A Summary View of the Rights of British America by Thomas Jefferson
A Summary View of the Rights of British America
First published in 1774; excerpted from The Portable Thomas Jefferson, 1975
"Single acts of tyranny may be ascribed to the accidental opinion of a day; but a series of oppressions begun at a distinguished period, and pursued unalterably through every change of ministers, too plainly prove a deliberate and systematical plan of reducing us to slavery."

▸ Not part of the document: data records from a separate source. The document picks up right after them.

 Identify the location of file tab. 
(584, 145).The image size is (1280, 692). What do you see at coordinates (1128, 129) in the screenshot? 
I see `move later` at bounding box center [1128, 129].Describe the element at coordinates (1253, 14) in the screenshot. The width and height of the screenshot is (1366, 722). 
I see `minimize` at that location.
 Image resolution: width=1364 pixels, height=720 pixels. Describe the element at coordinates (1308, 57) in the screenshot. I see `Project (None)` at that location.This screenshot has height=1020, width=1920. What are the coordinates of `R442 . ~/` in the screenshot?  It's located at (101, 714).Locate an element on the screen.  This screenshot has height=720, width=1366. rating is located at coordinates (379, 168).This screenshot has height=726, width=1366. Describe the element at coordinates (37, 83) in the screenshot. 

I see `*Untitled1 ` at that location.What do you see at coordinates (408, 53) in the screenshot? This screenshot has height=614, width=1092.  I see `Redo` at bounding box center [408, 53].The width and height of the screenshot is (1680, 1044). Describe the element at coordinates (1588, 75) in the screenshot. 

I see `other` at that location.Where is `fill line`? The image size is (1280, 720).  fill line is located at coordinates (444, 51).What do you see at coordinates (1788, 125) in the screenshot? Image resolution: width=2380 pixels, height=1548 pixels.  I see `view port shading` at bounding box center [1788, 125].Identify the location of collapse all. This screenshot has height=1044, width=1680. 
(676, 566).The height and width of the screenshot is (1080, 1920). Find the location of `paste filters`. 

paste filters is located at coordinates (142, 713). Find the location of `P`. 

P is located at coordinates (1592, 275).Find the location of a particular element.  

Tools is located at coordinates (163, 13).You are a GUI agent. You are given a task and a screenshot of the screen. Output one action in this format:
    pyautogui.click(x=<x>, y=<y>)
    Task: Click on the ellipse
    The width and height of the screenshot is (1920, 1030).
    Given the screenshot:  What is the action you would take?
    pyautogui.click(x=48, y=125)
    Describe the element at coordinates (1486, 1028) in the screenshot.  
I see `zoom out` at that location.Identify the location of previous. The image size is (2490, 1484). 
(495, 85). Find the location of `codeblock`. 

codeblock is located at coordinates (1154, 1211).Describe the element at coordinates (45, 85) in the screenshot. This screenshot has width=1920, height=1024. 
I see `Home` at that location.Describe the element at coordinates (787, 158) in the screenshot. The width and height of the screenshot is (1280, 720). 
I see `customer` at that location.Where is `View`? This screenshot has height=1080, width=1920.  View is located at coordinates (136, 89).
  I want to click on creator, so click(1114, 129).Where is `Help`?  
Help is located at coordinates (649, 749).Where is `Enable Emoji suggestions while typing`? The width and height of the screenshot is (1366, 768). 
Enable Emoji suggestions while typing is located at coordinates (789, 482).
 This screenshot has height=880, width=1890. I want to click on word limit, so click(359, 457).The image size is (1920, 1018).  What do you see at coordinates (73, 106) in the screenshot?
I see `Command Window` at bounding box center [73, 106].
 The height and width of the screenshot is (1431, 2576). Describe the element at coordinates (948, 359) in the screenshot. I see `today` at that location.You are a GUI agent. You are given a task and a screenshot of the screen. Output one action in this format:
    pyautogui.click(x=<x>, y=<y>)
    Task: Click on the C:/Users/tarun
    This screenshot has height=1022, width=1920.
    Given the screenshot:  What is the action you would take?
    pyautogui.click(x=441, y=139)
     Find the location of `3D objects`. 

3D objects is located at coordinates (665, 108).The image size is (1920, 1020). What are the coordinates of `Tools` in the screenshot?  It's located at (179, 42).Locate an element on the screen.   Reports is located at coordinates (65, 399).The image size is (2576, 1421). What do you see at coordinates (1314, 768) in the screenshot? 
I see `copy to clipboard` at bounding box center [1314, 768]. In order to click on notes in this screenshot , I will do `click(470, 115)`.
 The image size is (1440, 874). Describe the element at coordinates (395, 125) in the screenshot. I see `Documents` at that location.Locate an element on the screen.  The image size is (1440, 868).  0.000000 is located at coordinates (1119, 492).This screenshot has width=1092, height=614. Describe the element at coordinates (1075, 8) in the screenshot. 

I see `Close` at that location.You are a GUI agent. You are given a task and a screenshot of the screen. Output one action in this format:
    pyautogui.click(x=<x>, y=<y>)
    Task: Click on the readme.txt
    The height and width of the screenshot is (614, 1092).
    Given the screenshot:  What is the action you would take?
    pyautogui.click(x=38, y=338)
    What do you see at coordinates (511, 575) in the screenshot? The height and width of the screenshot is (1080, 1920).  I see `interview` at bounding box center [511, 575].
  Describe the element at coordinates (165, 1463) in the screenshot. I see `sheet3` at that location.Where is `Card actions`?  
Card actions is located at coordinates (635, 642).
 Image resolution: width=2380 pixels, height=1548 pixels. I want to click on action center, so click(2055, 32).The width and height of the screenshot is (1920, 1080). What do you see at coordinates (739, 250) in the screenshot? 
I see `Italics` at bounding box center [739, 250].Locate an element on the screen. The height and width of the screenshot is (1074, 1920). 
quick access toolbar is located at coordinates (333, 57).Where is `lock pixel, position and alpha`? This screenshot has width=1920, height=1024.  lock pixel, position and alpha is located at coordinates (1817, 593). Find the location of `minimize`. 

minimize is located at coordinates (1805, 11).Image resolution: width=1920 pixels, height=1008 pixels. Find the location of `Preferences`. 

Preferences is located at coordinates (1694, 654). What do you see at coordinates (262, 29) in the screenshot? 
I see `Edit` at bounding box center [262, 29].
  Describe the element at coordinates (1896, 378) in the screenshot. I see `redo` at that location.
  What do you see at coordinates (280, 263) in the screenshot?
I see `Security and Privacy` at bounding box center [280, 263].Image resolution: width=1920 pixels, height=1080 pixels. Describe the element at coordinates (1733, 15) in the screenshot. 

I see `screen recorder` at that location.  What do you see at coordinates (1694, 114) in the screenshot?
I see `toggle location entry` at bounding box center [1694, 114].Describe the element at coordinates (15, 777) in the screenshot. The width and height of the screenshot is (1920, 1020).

Thomas Jefferson, from A Summary View of the Rights of British America
In 1774, Benjamin Franklin (1706–1790) was busy in London, England, trying to get his friends in Parliament to see that trouble was brewing in America over British taxes. Opposition to measures such as the Stamp Act, the Declaratory Act, and the Intolerable Acts was reaching crisis proportions. The Stamp Act of 1765 taxed printed matter such as newspapers, legal documents, and even dice and playing cards. The Declaratory Act affirmed the right of Parliament to make laws that would bind the colonists "in all cases whatsoever." The Intolerable Acts closed the Port of Boston, gave the British-appointed governor of Massachusetts complete control of town meetings, ordered that British officials who committed major crimes in the colonies would be tried in Great Britain, and required that the colonists house British soldiers in dwellings belonging to private citizens.